After recently watching the increasingly popular documentary Miss Representation, which is about how women are negatively portrayed in the media, it led me to question the “pro-girl” attitude I believed the TV show Girls propagated.
At the end of the documentary while the credits are rolling, women come on to tell the audience how they can start challenging the misrepresentation of women in the media. One way is by watching and supporting movies, shows and other entertainment outlets created by women.
Great, I thought. I really like Girls, and that show is a powerhouse of women. Focused on the development of four twenty-something girls, it is created, written and directed by Lena Dunham, who in addition is also the major star. What makes it great is that it focuses on four real girls. They didn’t wake up every morning with perfect make-up and didn’t adhere to the Hollywood impossible standard of being thinner than a breadstick. Moreover, Lena Dunham’s character, Hannah, sends the message numerous times that she values her mind over her body, and is for the most part, happy with her own image.
This all great and refreshing in a society that is saturated by one dimensional female characters, but then after patting myself on the back for watching a show that breaks feminine stereotypes so successfully, I immediately thought of another line said in Miss Representation:
“Most films are stories of men’s lives that revolve around men – ‘Chick flicks’ are stories about women’s lives that revolve around men.”
Girls couldn’t possibly be considered a “chick flick,” I thought, their storylines are definitely not romanticized.
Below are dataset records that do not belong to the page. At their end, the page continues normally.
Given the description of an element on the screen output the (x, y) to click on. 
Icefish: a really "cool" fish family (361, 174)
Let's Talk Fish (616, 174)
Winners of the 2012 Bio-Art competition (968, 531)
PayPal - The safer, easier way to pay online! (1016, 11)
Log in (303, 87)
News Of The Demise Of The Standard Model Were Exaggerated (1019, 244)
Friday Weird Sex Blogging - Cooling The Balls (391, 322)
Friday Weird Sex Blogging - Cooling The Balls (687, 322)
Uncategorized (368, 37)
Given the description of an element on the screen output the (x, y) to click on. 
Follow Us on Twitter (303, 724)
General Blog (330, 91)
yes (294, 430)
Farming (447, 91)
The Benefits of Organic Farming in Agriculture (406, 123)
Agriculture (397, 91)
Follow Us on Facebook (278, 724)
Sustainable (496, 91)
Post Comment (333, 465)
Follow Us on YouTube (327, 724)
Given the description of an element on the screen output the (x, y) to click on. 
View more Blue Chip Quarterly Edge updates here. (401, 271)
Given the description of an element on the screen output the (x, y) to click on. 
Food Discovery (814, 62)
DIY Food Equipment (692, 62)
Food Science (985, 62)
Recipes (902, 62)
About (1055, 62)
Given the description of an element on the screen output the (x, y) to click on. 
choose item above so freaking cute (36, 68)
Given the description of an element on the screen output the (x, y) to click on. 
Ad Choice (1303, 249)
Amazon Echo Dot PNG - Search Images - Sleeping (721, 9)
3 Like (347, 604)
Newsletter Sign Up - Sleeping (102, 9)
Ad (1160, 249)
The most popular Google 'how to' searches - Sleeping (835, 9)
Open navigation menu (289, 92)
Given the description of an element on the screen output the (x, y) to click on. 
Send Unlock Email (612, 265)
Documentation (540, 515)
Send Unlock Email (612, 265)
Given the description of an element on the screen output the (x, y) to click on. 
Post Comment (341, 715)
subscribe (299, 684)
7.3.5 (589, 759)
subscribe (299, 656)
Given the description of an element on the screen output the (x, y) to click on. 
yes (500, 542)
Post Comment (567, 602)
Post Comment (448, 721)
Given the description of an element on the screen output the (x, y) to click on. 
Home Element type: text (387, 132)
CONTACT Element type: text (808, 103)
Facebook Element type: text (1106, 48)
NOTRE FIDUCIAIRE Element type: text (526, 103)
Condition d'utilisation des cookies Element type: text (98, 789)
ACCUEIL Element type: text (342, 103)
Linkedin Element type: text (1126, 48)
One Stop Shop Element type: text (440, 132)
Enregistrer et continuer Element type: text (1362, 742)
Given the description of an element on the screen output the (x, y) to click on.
They are quite the opposite – gritty and frank. Yet, I soon realised that for all this, Girls still falls into the “chick flick” trap.
The past few episodes have all been about the girls and their relationship to boys. Hannah, the main character, is continuously trying to get more than just sexual interest from her not-boyfriend, Adam, who might possibly be the biggest douche on the planet. Hannah’s best friend, Marnie, spends a whole episode trying to get back with her boyfriend, even though she doesn’t like him anymore, and then spends another episode angry and lamenting that he has already found someone else. Jenna, the travelling hippie, meanwhile spends a whole evening at a rave with the father of the kids she babysits, who obviously doesn’t want to discuss their bed times, but more likely her own. Finally, Shoshanna, the resident virgin, is pretty much down for any guy, and is so desperate to lose her v-card that she tries to convince one guy that she’s not an “attached bleeder,” whatever that means.
For a show that claims to be about Girls, it seems odd that all the storylines revolve around men. I feel like the title Girls and Boys would be more appropriate at the moment. Where is the plot about Hannah trying to further her career as “the voice of a generation”? Or her struggle to become financially independent? What are the goals of the other three girls for that matter? We haven’t got that much information about them besides how they relate to men.
It’s frustrating to see how a show that has been remarked upon for its new and feminist approach to women has fallen victim to one of the most stereotypical feminine tropes in the media – that stories about women are only interesting if they revolve around their relationships with men.
I hope that Girls is able to re-focus it back onto the four main female characters, and not just their love lives, as it really is something new that portrays women much more realistically than ever before.